Corporate reporting systems are in a critical state and in need of an overhaul, a report has claimed.
The report, published jointly by PwC, the Chartered Institute of Management Accountants (CIMA) and think tank Tomorrow’s Company, warns that the world’s corporate reporting structures are impairing the ability to spot the warning signs of another financial crisis.
The report warns that the risk of leaving a reporting framework – founded during the Industrial Revolution – largely unchanged means financial accounting may survive, but the overarching system may crumble around it.
“We need to create a reporting framework that is responsive to the changing business environment and which adequately accounts for long-term value creation. It is critical that we have a system that is better positioned to spot the warning signs of another financial crisis,” said Charles Tilley, chief executive of CIMA.

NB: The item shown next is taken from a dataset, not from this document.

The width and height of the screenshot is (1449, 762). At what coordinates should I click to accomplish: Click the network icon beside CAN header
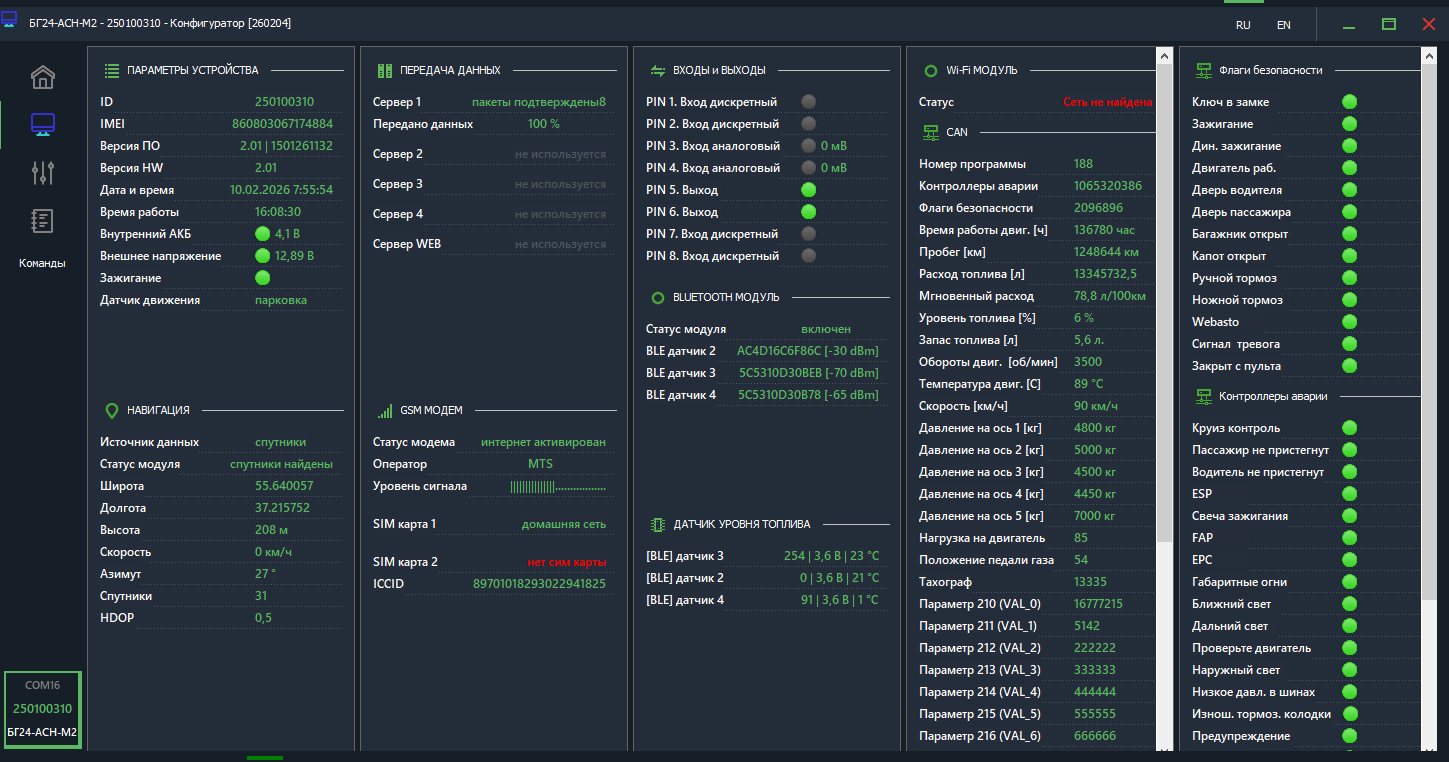tap(930, 132)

The study, which has looked at the whole reporting system – people, organisations, rules and processes – rather than just the reporting model or the design and content of the report, says the main faults in the system include focusing on data rather than people, culture and behaviours, and reporting being seen in a jigsaw fashion.
“The system is itself a barrier to change,” said David Phillips, senior corporate reporting partner at PwC. “Because of the way in which reporting has evolved, it is rare for any one regulator to have oversight of the whole reporting system in a particular territory. People tend to see particular pieces of the reporting jigsaw, but rarely see it as a system at all.”
The research sets out a roadmap for consensus-building and change, and raises the question as to whether one body should have global oversight of the whole corporate reporting system, or whether global governance is even desirable.
“To be effective, reporting must not only provide an integrated account of what is material, drawing on financial and non-financial data, it must fully reflect the needs of the whole system, and all the key players and institutions that bring the system to life,” said Tony Manwaring, CEO of Tomorrow’s Company.